Kalau saja wanita yang dipersiapkan untuknya bukan Jessy, mungkin Mark sudah bercinta dengan wanita itu. Ia heran mengapa wanita yang diberikan padanya harus Jessy, jelas sekali kalau dia masih sangat muda. Apalagi Jessy terlihat begitu ketakutan. Tidak mungkin wanita itu datang ke sana atas keinginannya sendiri.
"Siapa yang menculikmu?" tanya Mark.
"Anak buah Madame Giselle. Sekarang mereka ada di depan pintu menunggu," jawab Jessy.
"Kamu terlalu ceroboh sampai bisa diculik padahal sudah besar, Jessy ... Aku sudah mengingatkanmu untuk hati-hati di negara ini," kata Mark.
"Aku sudah hati-hati, Pak. Aku hanya keluar di sekitar hotel, tapi mereka menculik dan membawaku kemari."
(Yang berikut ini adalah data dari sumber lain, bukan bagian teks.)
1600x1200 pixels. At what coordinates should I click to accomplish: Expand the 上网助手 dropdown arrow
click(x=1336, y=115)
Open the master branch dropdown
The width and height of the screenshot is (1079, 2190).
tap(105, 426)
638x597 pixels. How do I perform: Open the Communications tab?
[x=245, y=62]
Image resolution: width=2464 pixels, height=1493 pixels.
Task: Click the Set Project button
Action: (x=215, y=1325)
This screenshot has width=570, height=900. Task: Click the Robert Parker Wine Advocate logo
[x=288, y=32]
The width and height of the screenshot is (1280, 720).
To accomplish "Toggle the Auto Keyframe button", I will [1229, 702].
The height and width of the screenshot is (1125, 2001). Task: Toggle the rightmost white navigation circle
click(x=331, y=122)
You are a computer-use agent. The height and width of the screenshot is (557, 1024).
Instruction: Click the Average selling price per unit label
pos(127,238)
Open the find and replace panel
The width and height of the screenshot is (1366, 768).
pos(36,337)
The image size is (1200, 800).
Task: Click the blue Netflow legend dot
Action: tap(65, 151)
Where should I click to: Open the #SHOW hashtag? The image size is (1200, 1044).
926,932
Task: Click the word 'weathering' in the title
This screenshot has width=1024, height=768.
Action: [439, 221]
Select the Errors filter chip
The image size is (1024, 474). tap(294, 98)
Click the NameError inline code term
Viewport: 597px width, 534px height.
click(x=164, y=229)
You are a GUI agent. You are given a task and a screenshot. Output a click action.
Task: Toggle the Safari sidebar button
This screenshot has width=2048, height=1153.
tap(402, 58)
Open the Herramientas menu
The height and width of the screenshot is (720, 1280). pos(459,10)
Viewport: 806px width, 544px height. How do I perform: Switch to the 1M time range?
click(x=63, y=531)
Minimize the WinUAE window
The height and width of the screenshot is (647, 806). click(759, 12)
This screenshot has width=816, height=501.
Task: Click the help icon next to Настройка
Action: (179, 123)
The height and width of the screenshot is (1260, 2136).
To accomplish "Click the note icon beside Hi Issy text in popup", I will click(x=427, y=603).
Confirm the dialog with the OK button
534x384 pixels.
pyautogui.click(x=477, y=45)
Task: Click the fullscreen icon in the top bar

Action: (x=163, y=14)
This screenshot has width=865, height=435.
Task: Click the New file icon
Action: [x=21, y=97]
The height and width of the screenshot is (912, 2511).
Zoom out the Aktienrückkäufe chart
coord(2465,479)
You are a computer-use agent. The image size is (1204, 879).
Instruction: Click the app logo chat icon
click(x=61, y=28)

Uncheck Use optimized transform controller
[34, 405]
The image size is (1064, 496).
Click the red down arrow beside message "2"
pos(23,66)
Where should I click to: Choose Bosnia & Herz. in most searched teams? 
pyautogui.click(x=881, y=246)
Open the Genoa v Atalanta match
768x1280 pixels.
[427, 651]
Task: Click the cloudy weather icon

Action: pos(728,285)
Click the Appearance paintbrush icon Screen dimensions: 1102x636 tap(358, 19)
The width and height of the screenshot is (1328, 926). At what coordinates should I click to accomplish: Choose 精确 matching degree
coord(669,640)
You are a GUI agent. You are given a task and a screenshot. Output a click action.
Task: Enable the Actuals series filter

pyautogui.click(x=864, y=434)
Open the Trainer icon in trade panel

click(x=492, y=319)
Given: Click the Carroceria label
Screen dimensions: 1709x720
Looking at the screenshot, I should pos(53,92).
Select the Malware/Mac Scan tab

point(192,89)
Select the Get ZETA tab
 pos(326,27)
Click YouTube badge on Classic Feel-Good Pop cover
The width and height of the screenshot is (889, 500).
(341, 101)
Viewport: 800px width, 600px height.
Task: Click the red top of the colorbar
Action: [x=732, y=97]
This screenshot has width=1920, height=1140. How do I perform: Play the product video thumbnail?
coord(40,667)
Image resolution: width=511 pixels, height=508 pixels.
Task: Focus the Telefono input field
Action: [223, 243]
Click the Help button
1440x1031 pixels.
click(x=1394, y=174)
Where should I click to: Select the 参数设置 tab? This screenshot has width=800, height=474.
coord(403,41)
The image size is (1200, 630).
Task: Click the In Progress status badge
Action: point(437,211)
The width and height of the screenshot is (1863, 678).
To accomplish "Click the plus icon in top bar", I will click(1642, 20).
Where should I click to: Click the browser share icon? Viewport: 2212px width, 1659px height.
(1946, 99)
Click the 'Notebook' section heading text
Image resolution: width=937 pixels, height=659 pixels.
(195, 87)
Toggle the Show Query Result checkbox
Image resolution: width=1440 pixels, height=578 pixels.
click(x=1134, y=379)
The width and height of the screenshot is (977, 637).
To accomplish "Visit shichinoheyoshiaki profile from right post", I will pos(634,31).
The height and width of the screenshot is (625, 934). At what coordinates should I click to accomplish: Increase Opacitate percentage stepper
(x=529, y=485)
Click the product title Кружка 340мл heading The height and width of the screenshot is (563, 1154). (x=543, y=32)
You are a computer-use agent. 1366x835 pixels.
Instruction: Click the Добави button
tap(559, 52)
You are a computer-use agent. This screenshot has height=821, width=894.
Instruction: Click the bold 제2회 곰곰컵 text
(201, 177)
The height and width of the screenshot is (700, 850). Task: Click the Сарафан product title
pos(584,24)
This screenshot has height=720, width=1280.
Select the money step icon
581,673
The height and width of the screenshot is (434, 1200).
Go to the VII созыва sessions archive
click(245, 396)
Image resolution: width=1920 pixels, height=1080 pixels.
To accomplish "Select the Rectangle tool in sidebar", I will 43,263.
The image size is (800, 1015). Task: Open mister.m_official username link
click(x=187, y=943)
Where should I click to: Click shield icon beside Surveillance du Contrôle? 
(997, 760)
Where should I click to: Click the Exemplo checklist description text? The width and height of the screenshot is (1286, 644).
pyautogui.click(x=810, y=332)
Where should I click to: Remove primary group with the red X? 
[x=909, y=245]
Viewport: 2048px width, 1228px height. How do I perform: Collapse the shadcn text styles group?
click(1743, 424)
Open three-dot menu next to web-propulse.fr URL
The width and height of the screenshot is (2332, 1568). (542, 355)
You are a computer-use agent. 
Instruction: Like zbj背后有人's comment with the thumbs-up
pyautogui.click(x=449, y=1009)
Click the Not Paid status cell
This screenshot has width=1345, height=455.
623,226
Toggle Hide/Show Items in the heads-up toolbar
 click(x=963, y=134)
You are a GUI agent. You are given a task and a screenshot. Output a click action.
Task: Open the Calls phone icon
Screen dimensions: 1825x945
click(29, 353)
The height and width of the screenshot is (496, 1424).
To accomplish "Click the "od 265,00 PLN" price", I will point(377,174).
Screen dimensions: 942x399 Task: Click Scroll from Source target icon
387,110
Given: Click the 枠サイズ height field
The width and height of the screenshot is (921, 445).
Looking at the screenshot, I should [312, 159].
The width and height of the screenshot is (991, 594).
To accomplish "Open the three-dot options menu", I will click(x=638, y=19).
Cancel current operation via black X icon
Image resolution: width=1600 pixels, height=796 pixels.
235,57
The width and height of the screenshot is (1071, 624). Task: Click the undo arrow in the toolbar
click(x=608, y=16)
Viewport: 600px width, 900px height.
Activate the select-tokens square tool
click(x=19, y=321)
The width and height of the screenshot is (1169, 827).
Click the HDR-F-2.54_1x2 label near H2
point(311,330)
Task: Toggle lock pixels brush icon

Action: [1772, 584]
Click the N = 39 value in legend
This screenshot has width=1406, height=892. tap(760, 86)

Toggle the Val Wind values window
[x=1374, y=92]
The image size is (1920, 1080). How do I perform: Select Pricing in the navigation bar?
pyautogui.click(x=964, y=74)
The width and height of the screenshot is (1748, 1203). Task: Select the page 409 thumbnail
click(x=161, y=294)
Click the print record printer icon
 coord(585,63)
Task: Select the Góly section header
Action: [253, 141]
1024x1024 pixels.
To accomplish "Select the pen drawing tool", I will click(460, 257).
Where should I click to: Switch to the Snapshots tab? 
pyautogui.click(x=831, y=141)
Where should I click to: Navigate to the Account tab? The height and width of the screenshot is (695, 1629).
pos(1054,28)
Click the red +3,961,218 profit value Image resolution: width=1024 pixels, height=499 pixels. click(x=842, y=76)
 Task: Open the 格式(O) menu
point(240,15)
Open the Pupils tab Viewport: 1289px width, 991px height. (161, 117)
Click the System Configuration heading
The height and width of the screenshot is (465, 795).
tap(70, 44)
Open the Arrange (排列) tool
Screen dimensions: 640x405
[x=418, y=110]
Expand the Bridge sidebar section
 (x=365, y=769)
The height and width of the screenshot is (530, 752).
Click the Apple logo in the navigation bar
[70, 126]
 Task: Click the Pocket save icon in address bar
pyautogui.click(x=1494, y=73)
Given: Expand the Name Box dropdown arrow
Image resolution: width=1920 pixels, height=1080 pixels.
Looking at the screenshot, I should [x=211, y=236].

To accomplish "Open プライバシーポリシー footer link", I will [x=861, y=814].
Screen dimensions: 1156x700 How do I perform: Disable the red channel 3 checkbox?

Mark menghela napas. Ia kesulitan menahan dirinya sementara wanita di hadapannya butuh ditenangkan.
"Jadi, kamu di suruh masuk ke sini untuk melayaniku?" tanya Mark.
Jessy mengangguk.
"Kalau memang ini bukan kemauanmu, pergilah dari sini. Aku yang akan berbicara dengan Madame Giselle." Mark berbaik hati melepaskan Jessy. Menurutnya, Jessy terlalu muda untuk dirinya.
Jessy menggeleng. "Mereka akan membunuhku kalau tidak melayani Bapak dengan baik." ia masih takut dengan ancaman Madame Giselle. Apalagi mereka sempat mengambil fotonya dengan pakaian yang minim tersebut.
"Tidak, aku jamin kamu akan baik-baik saja. Mereka tidak akan berani menyakitimu, Jessy."
"Madame bilang akan menyebarkan fotoku sampai ke tanah air. Aku takut, Pak." Jessy masih tidak bisa yakin kepada Mark.
"Kalau sampai dia berani melakukannya, aku akan menghancurkan usahanya ini. Sudahlah Jessy, percaya saja padaku. Kamu bisa pergi dengan aman sekarang juga."
Mark ingin Jessy segera keluar dari ruangannya. Ia benar-benar sudah ingin bersenang-senang. Ia takut akan menerkam wanita yang sedang ketakutan di hadapannya.
Jessy terdiam di tempatnya seakan tak mau mendengarkan perkataan Mark.
"Jessy, get out!" perintah Mark. Jessy masih tak mengindahkannya. "Aku menghabiskan banyak uang memang untuk mendapatkan teman wanita malam ini. Kalau kamu masih tetap mau di sini, aku benar-benar akan menidurimu," kata Mark dengan gamblang. Ia tak merasa malu diketahui tujuannya berada di sana. Ia berharap Jessy segera pergi dari hadapannya.
"Jessy ...." panggil Mark lagi.
Wanita itu masih saja terdiam meskipun Mark sudah memberikan ultimatum. Seakan Jessy sedang memikirkan sesuatu secara dalam-dalam.
"Bukankah Bapak sudah berkeluarga?" kata Jessy tiba-tiba.
Mark mengernyitkan dahi. "Ya, aku memang sudah menikah dan memiliki anak," katanya lantang. "Memangnya kenapa?"
"Apa Bapak tidak merasa bersalah dengan keluarga Bapak?" tanya Jessy lagi.